I'm still having trouble getting a good feel for the track layout. Can you add some lil cars to it?  

Seriously though, that is awesome. :thumbsup:


----------



## Crimnick (May 28, 2006)

Scafremon said:


> I'm still having trouble getting a good feel for the track layout. Can you add some lil cars to it?


*snicker*


----------



## coach61 (Sep 6, 2004)

I'm gonna steal that design for the new portable track hope you do not mind.. thats awesome still digging it...


Coach


----------



## sed6 (Feb 21, 2007)

Scafremon said:


> ...Can you add some lil cars to it?


Maybe, know where I can get some 1:640 cars?  




coach61 said:


> I'm gonna steal that design for the new portable track hope you do not mind...


Not at all, quite flattered. Goodness knows I'm gonna steal my share of good ideas once I start construction.

Thanks for the compliments everyone!


----------



## Slott V (Feb 3, 2005)

Is that a 1/64 scale model of a 1/64th slot car track? :freak:


----------



## Tycoarm (Jan 7, 2006)

Let see you put it in a bottle, only then will I be impressed.

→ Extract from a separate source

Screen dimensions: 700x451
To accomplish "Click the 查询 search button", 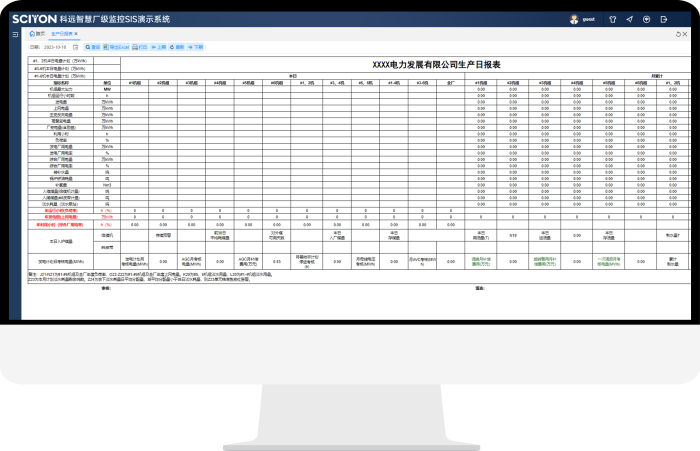I will [x=93, y=47].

Just kidding nice job. :thumbsup: 
How about putting a car on it just to see how small it really is.


----------



## T-jetjim (Sep 12, 2005)

Wow great work. That is really awesome.

Jim


----------



## roadrner (Jul 21, 1999)

Besides a great little mock up, the layout looks like it will be fun to run as well. :thumbsup: rr


----------